Can you use a compute instance to access Azure Machine Learning studio?
Yes, you can directly use a compute instance to connect to Azure Machine Learning studio for creating and managing machine learning models.
How do you choose the size of a compute instance?
The size of the compute instance should be selected based on the workload requirements. This includes considerations like memory, CPU, and storage needs.
What programming languages can be used in a compute instance on Azure?
You can use any language supported by the Jupyter notebook including Python, R, and Scala.

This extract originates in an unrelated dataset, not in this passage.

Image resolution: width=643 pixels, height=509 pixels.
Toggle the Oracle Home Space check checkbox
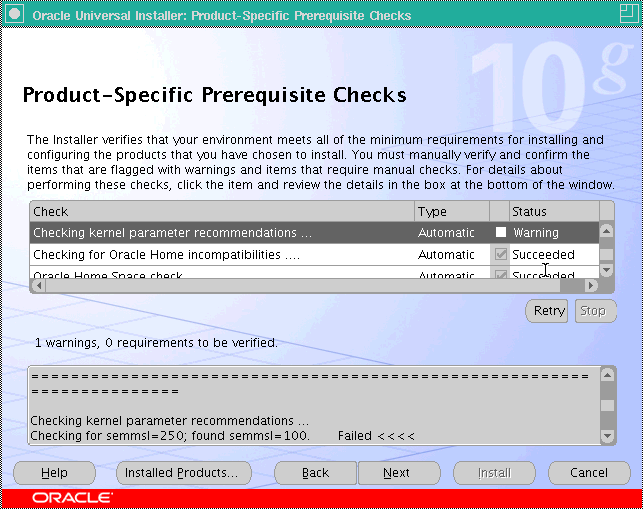tap(500, 275)
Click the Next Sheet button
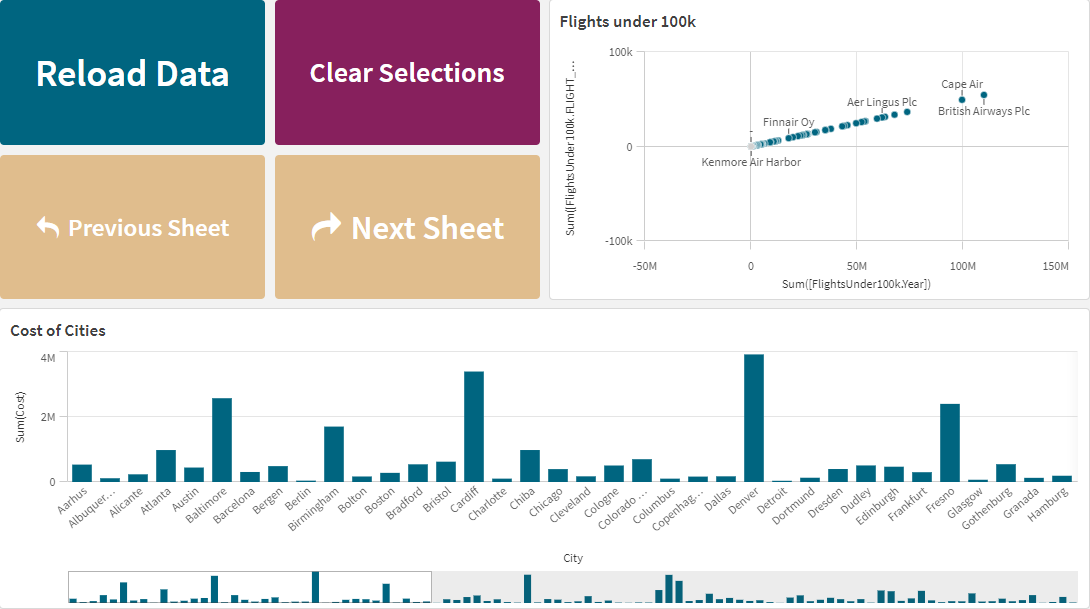Viewport: 1090px width, 609px height. (406, 227)
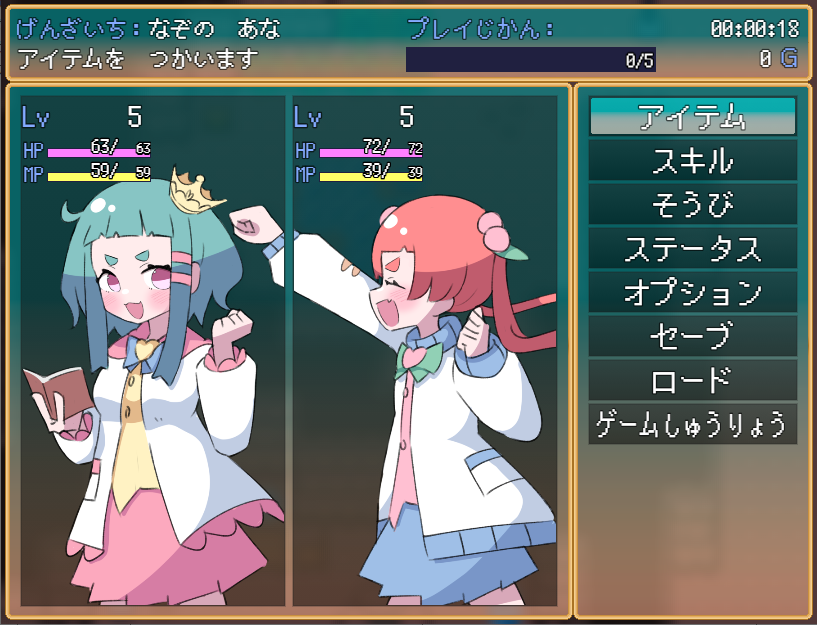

How do you configure networking for a newly created compute instance?
Azure automatically configures standard internet routes in a virtual network when you create a compute instance. You can customize these settings later as per your requirements.
What happens when you stop a compute instance?
When you stop a compute instance, the state of the instance is de-allocated. The instance is not billed, and its dynamic public IP address, if assigned, is released.
Is it possible to change the size of a compute instance in Azure after it’s been created?
Yes, you are allowed to change the size of the compute instance after it’s been created. This is often necessary when the workload requirements change.
Is there any limitation to the number of compute instances that can be created in Azure?
Azure does have certain limits for the maximum number of compute instances that can be created, but these depend on several factors such as the type of subscription and the region.
Can a compute instance be linked with on-premises datacenter in Azure?
Yes, you can connect a compute instance with your on-premises datacenter using Azure ExpressRoute or VPN Gateway.
How to track the cost associated with a compute instance in Azure?
Azure Cost Management can be used to track and manage the costs associated with a compute instance.
Can you use the Azure command-line interface (CLI) to manage compute instances?
Yes, you can use the Azure command-line interface to create, manage, and delete compute instances.